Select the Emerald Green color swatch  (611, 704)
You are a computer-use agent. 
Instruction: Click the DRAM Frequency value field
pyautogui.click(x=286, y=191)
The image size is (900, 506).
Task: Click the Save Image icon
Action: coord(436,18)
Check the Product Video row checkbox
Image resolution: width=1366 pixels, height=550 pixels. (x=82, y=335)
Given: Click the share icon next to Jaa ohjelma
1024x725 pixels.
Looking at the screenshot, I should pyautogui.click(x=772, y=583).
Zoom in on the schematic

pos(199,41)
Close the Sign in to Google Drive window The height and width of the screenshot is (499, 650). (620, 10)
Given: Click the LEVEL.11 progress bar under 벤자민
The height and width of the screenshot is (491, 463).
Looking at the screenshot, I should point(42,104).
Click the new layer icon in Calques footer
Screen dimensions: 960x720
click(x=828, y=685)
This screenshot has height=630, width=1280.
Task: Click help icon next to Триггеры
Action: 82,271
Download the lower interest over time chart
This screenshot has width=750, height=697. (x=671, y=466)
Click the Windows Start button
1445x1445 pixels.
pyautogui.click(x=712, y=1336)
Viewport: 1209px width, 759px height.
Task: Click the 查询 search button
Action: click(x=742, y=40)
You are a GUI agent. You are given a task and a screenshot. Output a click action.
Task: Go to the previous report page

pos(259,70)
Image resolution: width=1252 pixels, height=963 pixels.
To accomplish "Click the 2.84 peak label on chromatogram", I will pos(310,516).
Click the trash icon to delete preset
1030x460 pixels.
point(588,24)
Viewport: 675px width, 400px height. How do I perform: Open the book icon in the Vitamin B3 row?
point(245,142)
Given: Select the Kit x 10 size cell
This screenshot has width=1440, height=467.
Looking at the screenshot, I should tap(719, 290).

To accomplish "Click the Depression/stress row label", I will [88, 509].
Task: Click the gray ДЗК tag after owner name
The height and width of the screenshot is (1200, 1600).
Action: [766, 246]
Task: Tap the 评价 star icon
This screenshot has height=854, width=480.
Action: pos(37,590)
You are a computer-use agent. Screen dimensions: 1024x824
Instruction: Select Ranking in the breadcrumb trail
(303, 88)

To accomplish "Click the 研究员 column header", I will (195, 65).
□ □ □ □ □
» INSTRUCTIONS FOR THE TASK: Pick out and copy the lines of the entries that hold the string "will".

» ANSWER BOX:
To accomplish "Click the 2.84 peak label on chromatogram", I will pos(310,516).
To accomplish "Click the Depression/stress row label", I will [88, 509].
To accomplish "Click the 研究员 column header", I will (195, 65).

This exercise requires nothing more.